Text section |
*****

Please refer to these examples to understand the expected format and structure of the input files.
Note
Oncodrive3D uses the mutational profile of the cohort to build an accurate background model. However, it’s not strictly required. If the mutational profile is not provided, the tool will use a simple uniform distribution as the background model for simulating mutations and scoring potential 3D clusters.
-
Gene-level output: CSV file (
\<cohort>.3d_clustering_genes.csv) containing the results of the analysis at the gene level. Each row represents a gene, sorted from the most significant to the least significant based on the 3D clustering analysis. The table also includes genes that were not analyzed, with the reason for exclusion provided in thestatuscolumn. -
Residue-level output: CSV file (
<cohort>.3d_clustering_pos.csv) containing the results of the analysis at the level of mutated residues. Each row corresponds to a mutated position within a gene and includes detailed information for each potential mutational cluster.
Usage: oncodrive3d run [OPTIONS]
Examples:
Basic run:
oncodrive3d run -i <input_maf> -p <mut_profile> -d <build_folder> -C <cohort_name>
Run using VEP output as input and MANE Select transcripts:
oncodrive3d run -i <input_vep> -p <mut_profile> -d <build_folder> -C <cohort_name> \
--o3d_transcripts --use_input_symbols --mane
See oncodrive3d run --help for all options.
Warning
Human datasets built with the default settings pin canonical transcript metadata to the January 2024 Ensembl archive (release 111 / GENCODE v45). Annotate input variants with the same Ensembl/GENCODE release to avoid transcript-ID mismatches.
Tip
To maximize the number of matching transcripts between your input mutations and Oncodrive3D's structures, supply the unfiltered VEP output as input along with --o3d_transcripts --use_input_symbols.

*****

Source data |
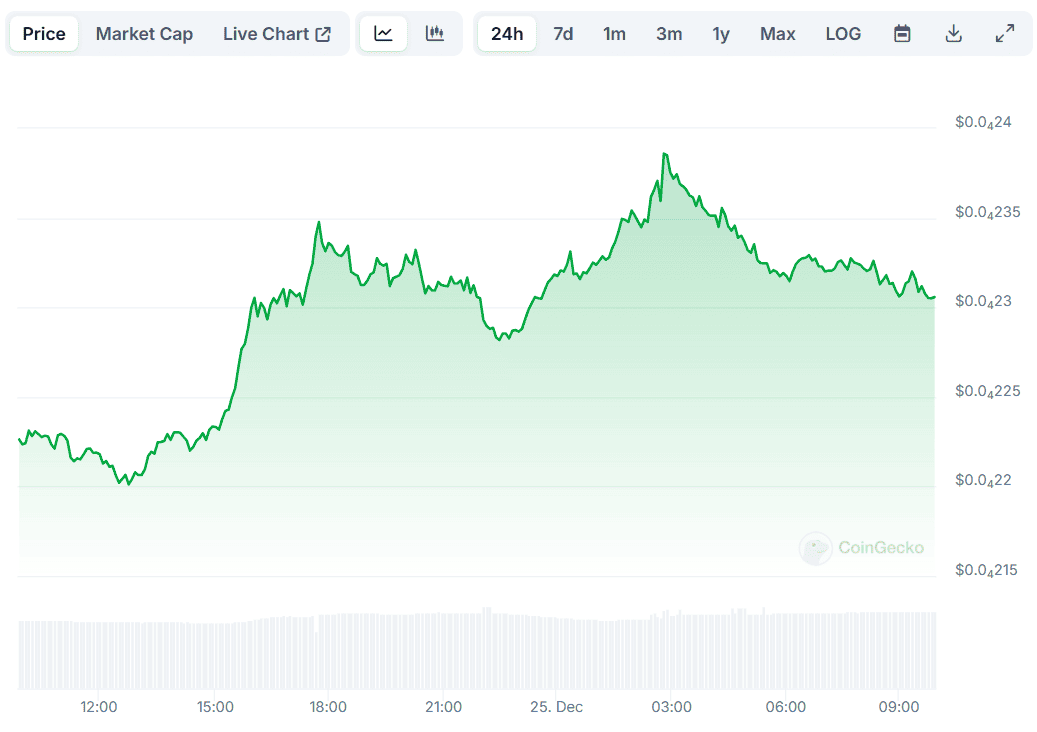Choose the 1m time range
Screen dimensions: 1037x732
pos(614,34)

*****

What is expected |
Answer these questions about the Oncodrive3D text above:
1. Which background model does the tool use when no mutational profile is provided?
2. In the gene-level output file, how are the rows sorted?
3. Which archive and release do human datasets built with the default settings pin canonical transcript metadata to?

Final answer |
1. A simple uniform distribution.
2. From the most significant gene to the least significant, based on the 3D clustering analysis.
3. The January 2024 Ensembl archive (release 111 / GENCODE v45).